People With ALS Need More Support From Medicare and Other Programs
CMS considers whether to cover power seat elevation systems for Medicare beneficiaries
Power wheelchairs are expensive, and while Medicare covers the base cost, many beneficial features are an additional out-of-pocket expense for those already facing the high cost of living with ALS in the United States. Nine years ago, we began the process of ordering a power wheelchair for my husband, Todd.
A year before that, ALS had already taken Todd’s ability to walk steadily. We first borrowed a manual wheelchair from a loan closet, because Medicare only pays for one wheelchair every five years. After Todd got to the point where he could not safely walk on his own, his physician ordered an evaluation by an occupational therapist (OT).
However, our durable medical equipment (DME) provider refused to provide the chair, suspecting that Medicare would deny their claim because the OT had noted that Todd could still transfer independently.

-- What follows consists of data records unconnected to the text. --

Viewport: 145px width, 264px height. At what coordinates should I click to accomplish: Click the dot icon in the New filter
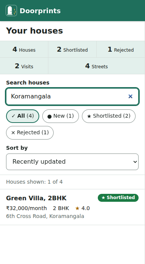point(49,116)
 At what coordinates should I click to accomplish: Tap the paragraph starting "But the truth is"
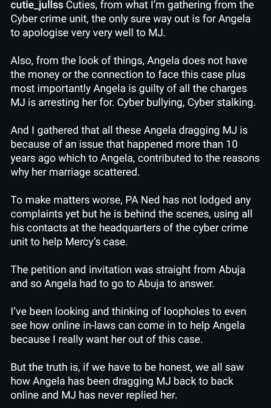click(x=127, y=367)
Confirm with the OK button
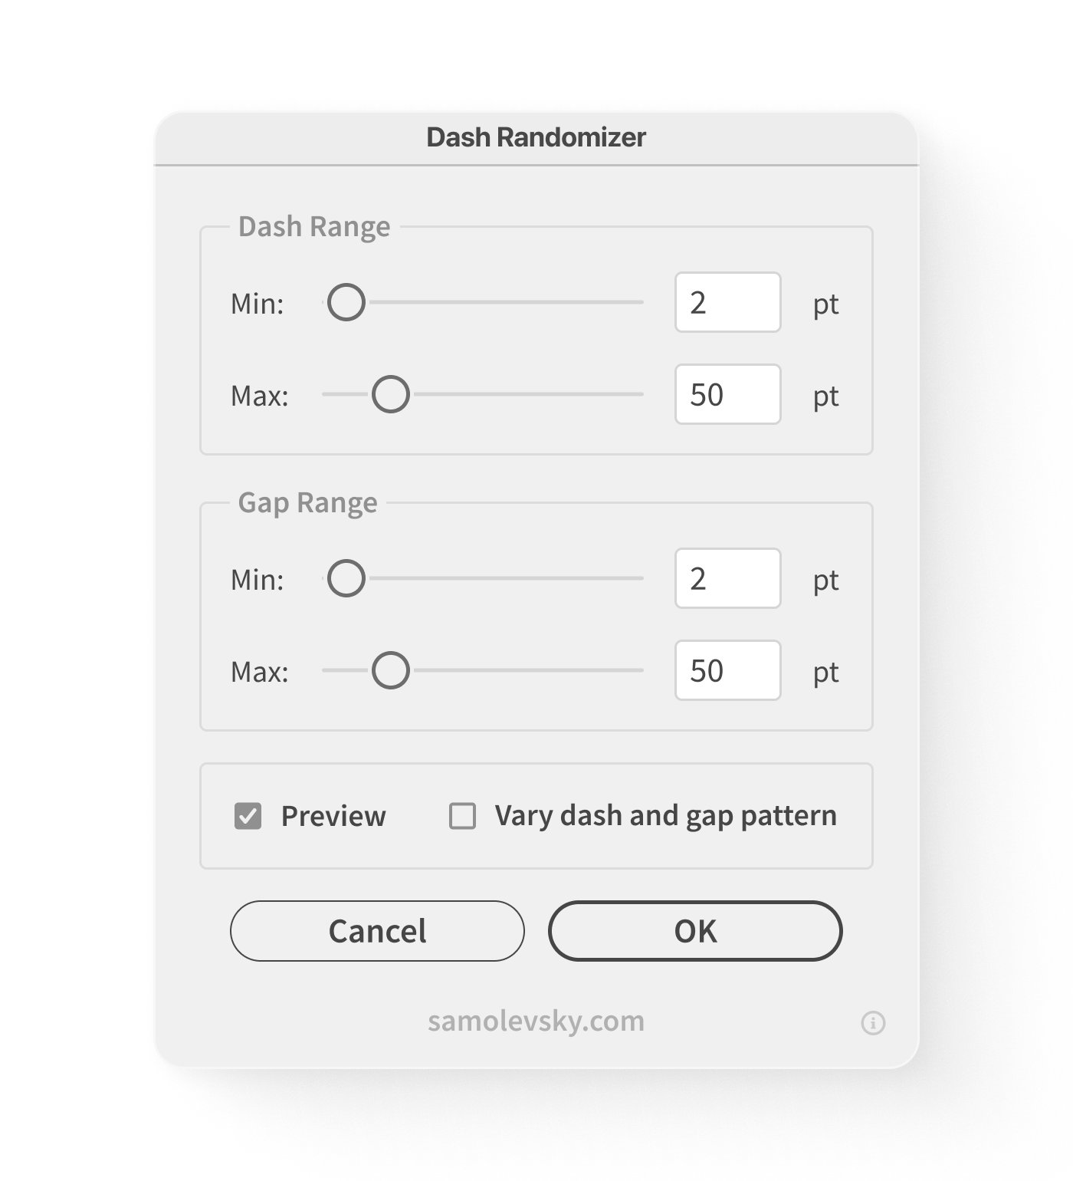The image size is (1073, 1181). 695,931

That was frustrating. Todd was able to take a few steps on his own, but he had fallen multiple times and even smacked and bloodied his face once. The OT resubmitted the documentation, noting that Todd could not safely transfer on his own. With much persuasion, the DME provider finally agreed to provide the chair, although our next surprise was that some basic features were not covered at all by Medicare.
We had to pay an additional $1,600 for the seat elevation function that allowed Todd to transfer with my assistance. By the time he got the power chair, he couldn’t transfer on his own at all, and I didn’t have the strength to pull him out of a low chair by myself. When we were out somewhere with the manual chair, I had to recruit strangers to help me transfer him back into our passenger van.
Medicare wouldn’t cover the attendant controller, either, even though it was difficult for Todd to navigate bumpy or uneven surfaces with weak arms. The OT at our ALS clinic suggested I could learn to use the joystick at the end of Todd’s arm rest while I walked beside him. I tried that, but the machine weighs over 600 pounds with Todd in it, and I thought I’d likely drive the chair over my foot. We eventually paid $1,000 out of pocket for another joystick behind the backrest.
With all the noncritical things our country spends money on, I’m disheartened that we don’t provide adequate care for people who are paralyzed. Families with ALS need an accessible bathroom, an accessible vehicle, caregiving help, and medical equipment. Medicare doesn’t help with the first two at all, and it’s very difficult to get significant caregiving hours. There are big gaps in what equipment is needed to manage life with ALS and what Medicare considers medically necessary.
But right now, the Centers for Medicare & Medicaid Services (CMS) is considering taking a baby step in the right direction. CMS is currently accepting public comments through Wednesday, Sept. 14 about whether to cover power seat elevation systems for Medicare beneficiaries.
Todd has already submitted the following comment:
“I urge CMS to cover the seat elevation function of power wheelchairs. Medicare covered the base cost of my power wheelchair after I lost my ability to walk and transfer safely due to ALS. However, I had to pay for the elevate function out of pocket. My wife did not have the strength to pull me out of the power chair with the seat low. The elevate function gave me the ability to transfer to my bed and toilet without the added expense of a floor lift. It allowed me to travel for two days away from my rural home to an ALS clinic without a floor lift.
“The elevate function gave me more independence, allowing me to adapt to the world, rather than trying to adapt everything to me. I could elevate to reach buttons on an ATM machine. I could sit at bar-height tables at restaurants and drink with ordinary straws. When I’m hungry and looking for something to eat, I elevate to see what is in the refrigerator and pantry. I elevate to see an egg frying in a pan as I coach my son to make me breakfast. Three times each day, I elevate to sit at a counter-height table to eat and drink. A standard table is too low to pull up under, and a kitchen counter is too high unless I elevate. I elevate at my desk so my monitor is at eye-level.
“Please expand the criteria for the medical necessity of the power wheelchair elevate function.”
I’d like to encourage you to share your experience with Medicare and advocate for the medical necessity of the elevate function, too!